8 April 20254 min read

Cloud InfrastructureDevOpsLarge Language Models

One of my responsibilities at GoodAI is deploying backend applications for the AI People game, which involves setting up and maintaining cloud infrastructure on Azure. Over the past few months, we encountered several infrastructure-related issues, and using a large language model (LLM) helped me identify root causes, resolve issues more efficiently, and improve infrastructure stability.

My Debugging Approach

The approach is straightforward.

Describe the Issue and Brainstorm Causes - I start by describing the problem to the LLM, brainstorming possible root causes, and validating my assumptions.
(Optional) Provide Logs or Metrics - When applicable, I provide system logs or application metrics. LLMs are useful at summarizing and identifying patterns in noisy or verbose data.
Ask for Resolution Steps - After identifying the probable cause, I ask the model to recommend specific configuration changes, troubleshooting steps, or best practices to resolve the issue.

Real-World Examples

Container Crashes

We have deployed the backend applications for AI People using Docker containers in Azure Container Apps. A few months ago, we started receiving alerts about intermittent container crashes. The system logs included various infrastructure events and container lifecycle messages, but they didn’t provide a clear explanation for the crashes. It wasn’t obvious which events were relevant, and manually reviewing the logs didn’t help me identify the root cause.

After providing the logs to LLM, it analyzed the sequence of events and identified that the issue was related to health checks with overly aggressive thresholds.

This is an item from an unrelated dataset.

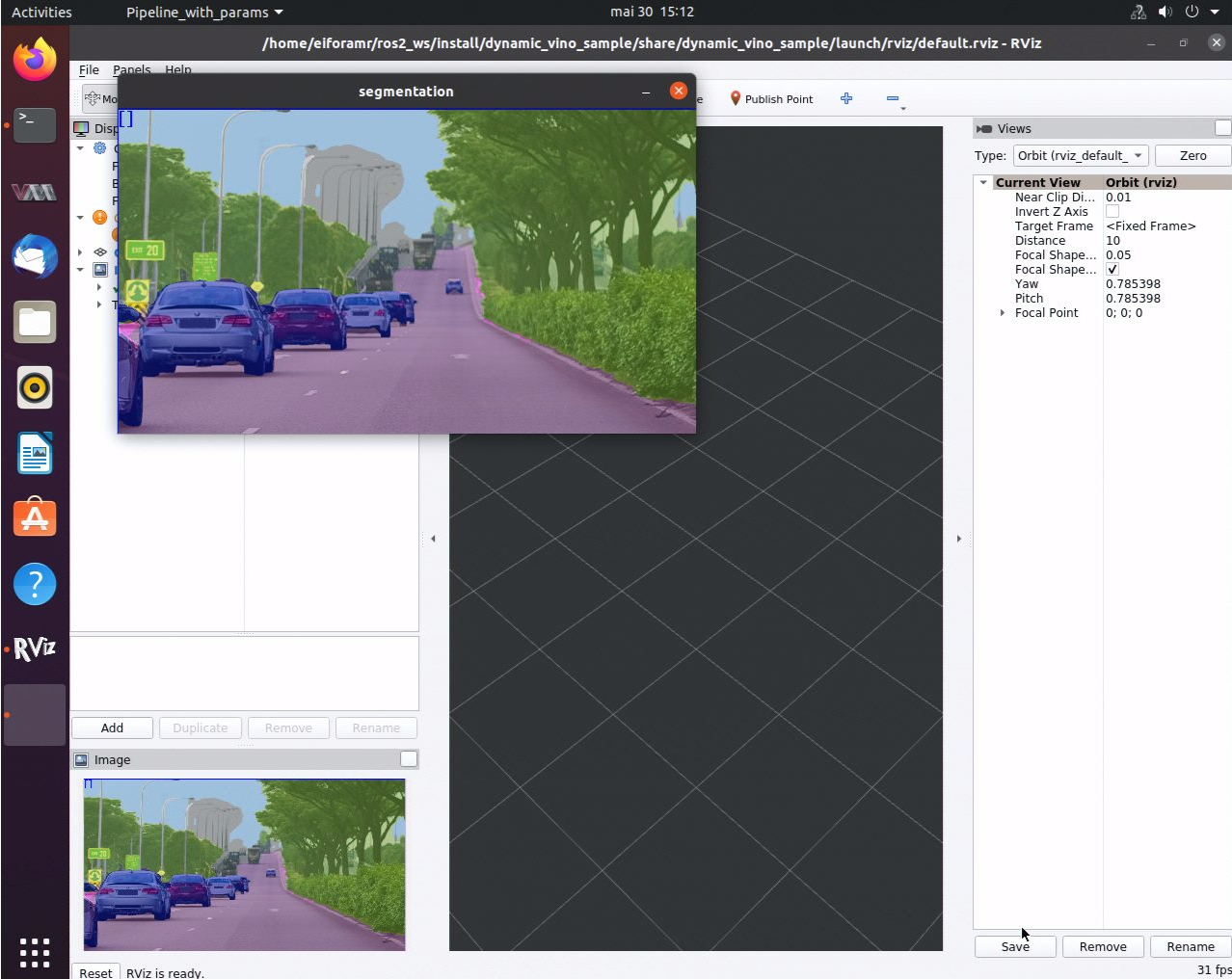Launch Firefox from the dock

point(35,60)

The applications occasionally failed to respond quickly enough, triggering restarts despite functioning correctly. The logs and alerts misleadingly suggested that the applications were crashing. Based on the LLM's suggestions, I resolved the issue by adjusting the threshold values in our Terraform configuration.

Optimizing Container Resource Allocation

Another case involved optimizing resource allocation for our containers. I provided CPU and memory usage metrics from Azure to LLM and asked it to recommend updates to our Terraform configuration. The suggestions helped us achieve a more balanced and cost-effective setup without impacting performance.

Connectivity Issues

One of the trickier issues involved occasional HTTP request failures to backend applications deployed in Azure Container Apps behind an Azure Front Door load balancer. Although the failures were rare (about 1% of the time) they had a noticeable impact on gameplay.

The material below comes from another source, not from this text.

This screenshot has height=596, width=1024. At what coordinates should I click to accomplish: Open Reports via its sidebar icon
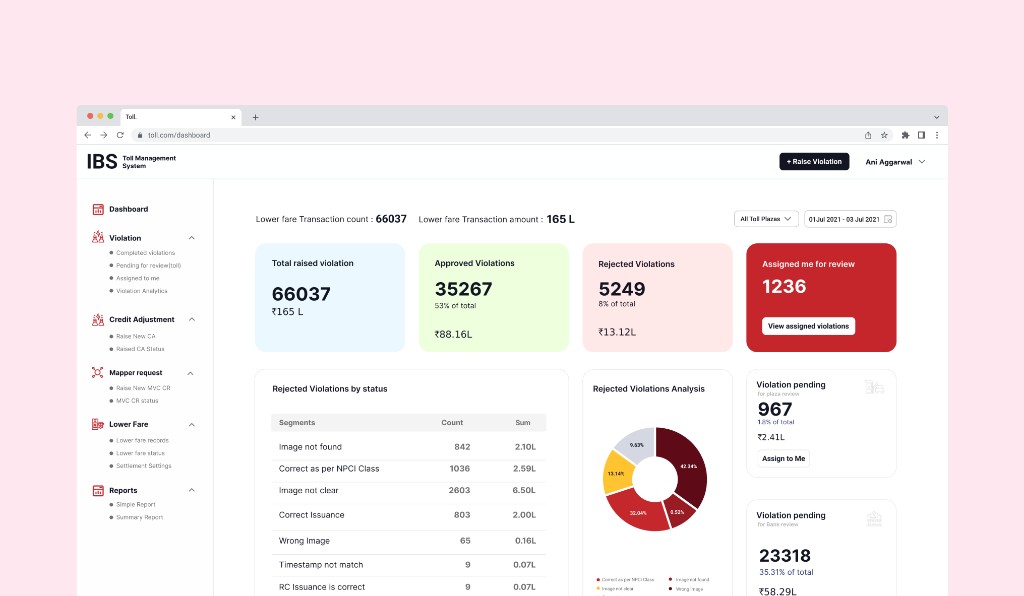[x=99, y=490]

At first, it wasn’t clear which part of the system was responsible. Was it Azure Front Door, Container Apps, or DNS? The lack of clear indicators made debugging particularly difficult.

Here’s how I approached it:

I brainstormed possible causes with the LLM.
I then used LLM to generate a Python script to ping our servers and log detailed connection data.
After running the script, I analyzed the results to identify the failure stage (during TCP connection establishment), frequency (1%), and the affected URLs (only some production URLs were affected).

After several rounds of investigation, I confirmed that the issue was not related to Azure setup and eventually traced the root cause to a VPN split tunneling configuration. The problem was tricky because it affected some production URLs, but the tunneling rules were defined only for some staging URLs.

LLM Evaluation

I tested multiple LLMs during this process, including GPT-4o, Claude Sonnet (3.5 and 3.7), and DeepSeek V3. Overall, I found Claude Sonnet to be the most effective for infrastructure- and code-related tasks. Its responses were consistently clear, accurate, and actionable.

Final Thoughts

AI assistants have become essential tools for software engineers, including for tasks like cloud infrastructure debugging. They provide knowledge base and serve as collaborative partners. By integrating LLMs into my workflow, I’ve been able to resolve complex issues more quickly and improve the reliability and performance of our systems.